Director of the National Institute of Sports of El Salvador
- Incumbent
- Assumed office June 2019
- President: Nayib Bukele

Member of the FIBA Central Board
- Incumbent
- Assumed office 23 August 2023

Second Vice President of FIBA Americas
- In office 16 June 2019 – 23 August 2023

Personal details
- Born: Yamil Alejandro Bukele Pérez 23 January 1978 (age 48) San Andrés, Colombia
- Spouse: Rebeca Elisa Sánchez Montes
- Children: 2
- Parents: Armando Bukele Kattán (father); Bernarda Rosa Pérez Pomare (mother);
- Relatives: Nayib Bukele (half-brother)
- Occupation: Sports executive, businessman, basketball player
- Basketball career

Career information
- Playing career: 2007–2012

Career history
- 2007–2012: Los Soles de San Andrés

= Yamil Bukele =

Salvadoran sports executive and basketball player

Yamil Alejandro Bukele Pérez (born 23 January 1978) is a Salvadoran-Colombian sports executive, businessman, and former basketball player. Bukele has served as the director of the National Institute of Sports of El Salvador (INDES) since 2019 and as a member of the FIBA Central Board since 2023. From 2019 to 2023, he also served as the second vice president of FIBA Americas.

== Early life ==

Yamil Alejandro Bukele Pérez was born on 23 January 1978 on the Colombian island of San Andrés. His parents were Armando Bukele Kattán and Bernarda Rosa Pérez Pomare and was the couple's only child. His father was of Palestinian ancestry and his mother was of Colombian ancestry. Bukele has nine half-siblings through his father, including Nayib Bukele who has served as President of El Salvador since 2019.

Bukele played basketball for Los Soles de San Andrés (a team he helped establish) that played in the Colombian Professional Basketball League from 2007 to 2012. Bukele also played for the El Salvador men's national basketball team in 2008. Bukele attended university in El Salvador and graduated as a Bachelor of Business Administration. He later attended the University of the Americas and graduated with a degree in marketing and advertising.

== Career ==

=== In El Salvador ===

From 2015 to 2018, Bukele served as the president of the Municipal Institute of Sports and Recreation of San Salvador when Nayib served as the city's mayor. Bukele's appointment by Nayib was criticized by both the right-wing Nationalist Republican Alliance (ARENA) and the left-wing Farabundo Martí National Liberation Front (FMLN). In 2019, Bukele became the president of the Salvadoran Basketball Federation (FESABAL). He also serves as the president of the Central American and Caribbean Basketball Confederation (CONCENCABA).

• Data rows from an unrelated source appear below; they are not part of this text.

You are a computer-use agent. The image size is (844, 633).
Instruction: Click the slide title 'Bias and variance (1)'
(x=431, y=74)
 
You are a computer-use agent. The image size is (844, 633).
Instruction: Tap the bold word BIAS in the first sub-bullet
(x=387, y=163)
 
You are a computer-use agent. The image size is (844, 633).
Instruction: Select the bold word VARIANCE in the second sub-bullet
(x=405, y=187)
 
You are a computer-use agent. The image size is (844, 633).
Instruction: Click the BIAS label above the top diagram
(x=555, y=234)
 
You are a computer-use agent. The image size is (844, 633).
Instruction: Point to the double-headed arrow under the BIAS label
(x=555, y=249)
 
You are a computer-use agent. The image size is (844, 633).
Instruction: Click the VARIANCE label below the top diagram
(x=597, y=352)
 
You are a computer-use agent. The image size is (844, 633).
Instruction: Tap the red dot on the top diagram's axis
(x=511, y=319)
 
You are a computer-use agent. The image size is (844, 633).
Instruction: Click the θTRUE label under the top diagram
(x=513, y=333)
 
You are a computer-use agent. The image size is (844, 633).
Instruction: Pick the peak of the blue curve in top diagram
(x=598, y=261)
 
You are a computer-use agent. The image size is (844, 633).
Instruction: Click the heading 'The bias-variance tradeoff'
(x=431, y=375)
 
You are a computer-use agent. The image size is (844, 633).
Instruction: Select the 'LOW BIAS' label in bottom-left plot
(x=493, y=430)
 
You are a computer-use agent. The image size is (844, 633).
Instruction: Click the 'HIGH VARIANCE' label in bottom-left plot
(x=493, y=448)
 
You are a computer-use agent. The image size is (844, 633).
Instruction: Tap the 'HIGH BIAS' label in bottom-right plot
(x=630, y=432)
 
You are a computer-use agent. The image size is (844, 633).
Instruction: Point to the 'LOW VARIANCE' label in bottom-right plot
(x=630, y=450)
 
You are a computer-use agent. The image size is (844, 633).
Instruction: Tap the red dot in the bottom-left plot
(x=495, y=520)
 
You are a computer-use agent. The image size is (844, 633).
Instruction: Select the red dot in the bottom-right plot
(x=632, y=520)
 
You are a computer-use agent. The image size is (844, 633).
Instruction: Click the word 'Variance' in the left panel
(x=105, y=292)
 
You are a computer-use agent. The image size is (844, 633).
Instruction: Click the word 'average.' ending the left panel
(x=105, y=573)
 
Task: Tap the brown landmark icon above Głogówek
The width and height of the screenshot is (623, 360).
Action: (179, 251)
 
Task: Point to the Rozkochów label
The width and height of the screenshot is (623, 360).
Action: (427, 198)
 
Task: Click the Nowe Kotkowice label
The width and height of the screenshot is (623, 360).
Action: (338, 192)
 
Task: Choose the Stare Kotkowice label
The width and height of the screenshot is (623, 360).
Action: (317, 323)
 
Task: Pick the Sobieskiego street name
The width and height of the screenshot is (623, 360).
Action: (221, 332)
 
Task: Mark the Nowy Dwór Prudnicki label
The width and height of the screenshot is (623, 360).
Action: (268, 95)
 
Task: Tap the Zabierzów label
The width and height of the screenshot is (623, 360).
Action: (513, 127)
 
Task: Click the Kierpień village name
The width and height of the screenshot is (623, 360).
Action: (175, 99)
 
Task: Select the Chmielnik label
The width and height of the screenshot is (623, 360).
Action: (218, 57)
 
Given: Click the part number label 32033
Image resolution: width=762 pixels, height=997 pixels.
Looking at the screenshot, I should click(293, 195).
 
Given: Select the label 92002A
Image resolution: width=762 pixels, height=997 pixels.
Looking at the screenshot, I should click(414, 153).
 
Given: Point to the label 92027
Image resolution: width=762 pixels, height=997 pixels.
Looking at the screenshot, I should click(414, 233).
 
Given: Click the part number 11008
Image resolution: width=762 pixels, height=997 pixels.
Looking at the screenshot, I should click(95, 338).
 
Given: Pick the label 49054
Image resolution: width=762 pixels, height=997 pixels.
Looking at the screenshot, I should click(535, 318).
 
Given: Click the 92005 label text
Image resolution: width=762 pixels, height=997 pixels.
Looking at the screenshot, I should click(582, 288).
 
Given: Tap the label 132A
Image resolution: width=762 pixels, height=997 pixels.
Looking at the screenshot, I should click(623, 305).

In 2019, Nayib appointed Bukele as the director of the National Institute of Sports of El Salvador (INDES). Bukele was the president of the Organizing Committee of the 2023 Central American and Caribbean Games that were held in El Salvador. In February 2025, Bukele confirmed that Copa INDES (formerly the Copa El Salvador) would be resurrected for the 2025 season of professional football in El Salvador. In March 2025, Bukele announced that the National Stadium of El Salvador would be inaugurated in 2027.

=== FIBA ===

In 2019, Bukele was elected as the second vice president of FIBA Americas for a four year term. In 2023, he was elected as a member of the FIBA Central Board for a four year term.

== Personal life ==

Bukele married Rebeca Elisa Sánchez Montes, a Costa Rican. The couple has two children. One of his children, Ivanka Bukele, is a professional swimmer that represents El Salvador at international competitions.